### [GIVEN TASK]
Copy out the lines in the entries below word for word, leaving out the pictures.

Records from a data collection
___

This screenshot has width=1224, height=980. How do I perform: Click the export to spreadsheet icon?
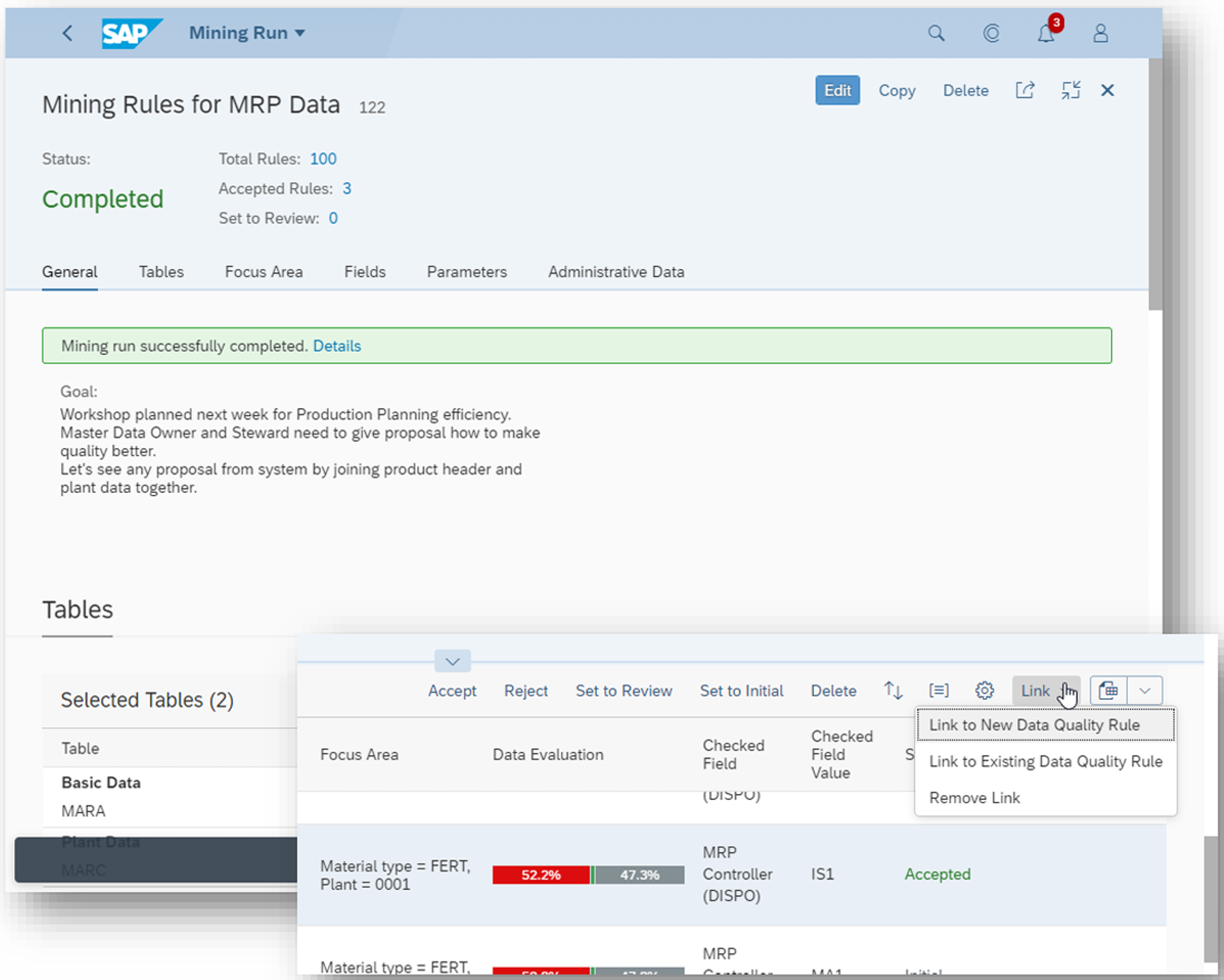click(x=1108, y=691)
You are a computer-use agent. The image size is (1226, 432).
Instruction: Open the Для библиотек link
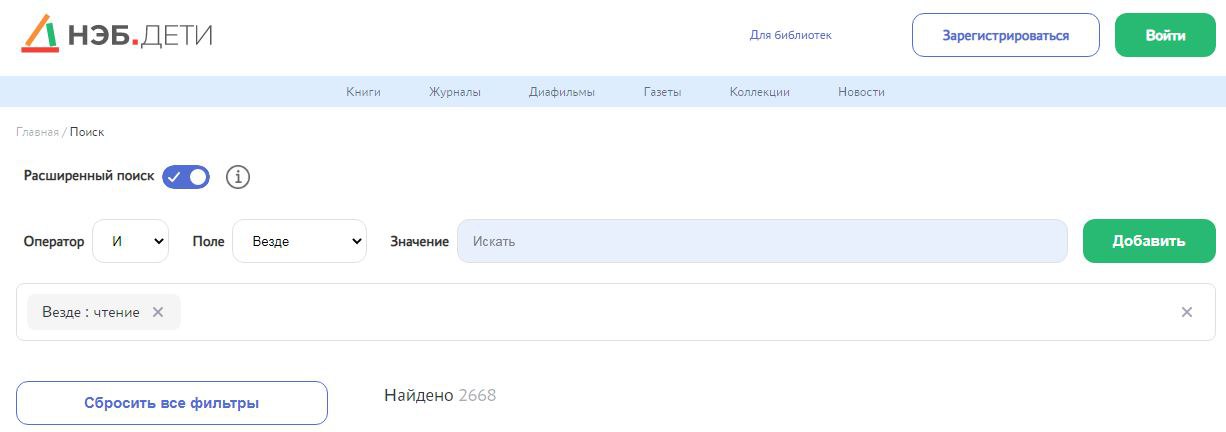[791, 35]
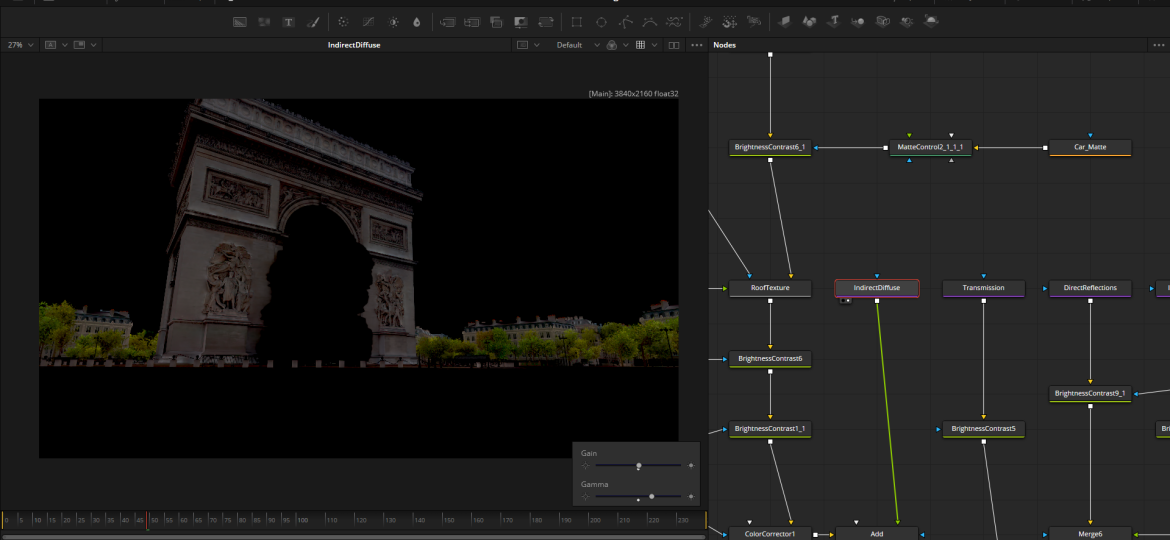Open the 27% viewer zoom dropdown
This screenshot has height=540, width=1170.
tap(21, 45)
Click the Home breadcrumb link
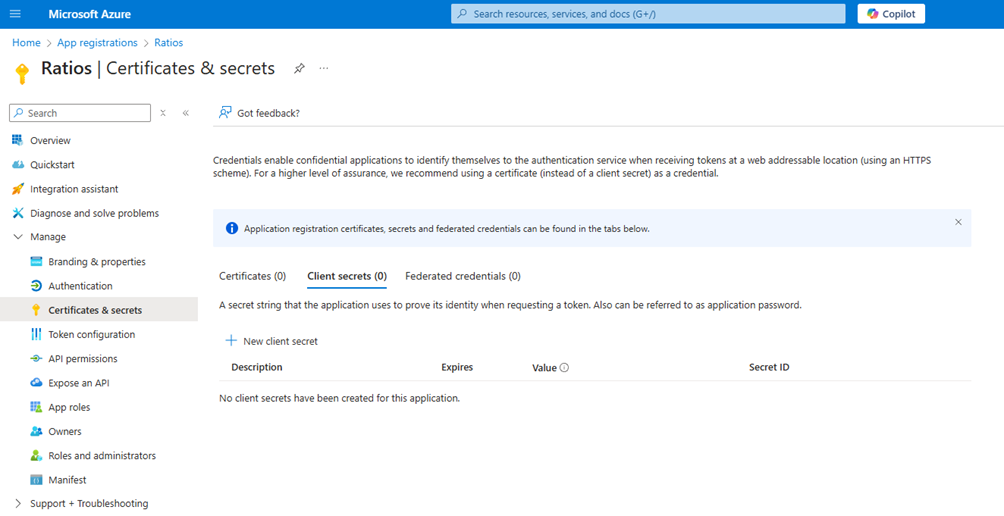Viewport: 1004px width, 516px height. pyautogui.click(x=26, y=43)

___

### [WRITTEN ANSWER]
This screenshot has width=1224, height=980. How do I perform: Click the export to spreadsheet icon?
click(x=1108, y=691)
You are a computer-use agent. The image size is (1226, 432).
Instruction: Open the Для библиотек link
[791, 35]
Open the 27% viewer zoom dropdown
This screenshot has height=540, width=1170.
tap(21, 45)
Click the Home breadcrumb link
Viewport: 1004px width, 516px height. pyautogui.click(x=26, y=43)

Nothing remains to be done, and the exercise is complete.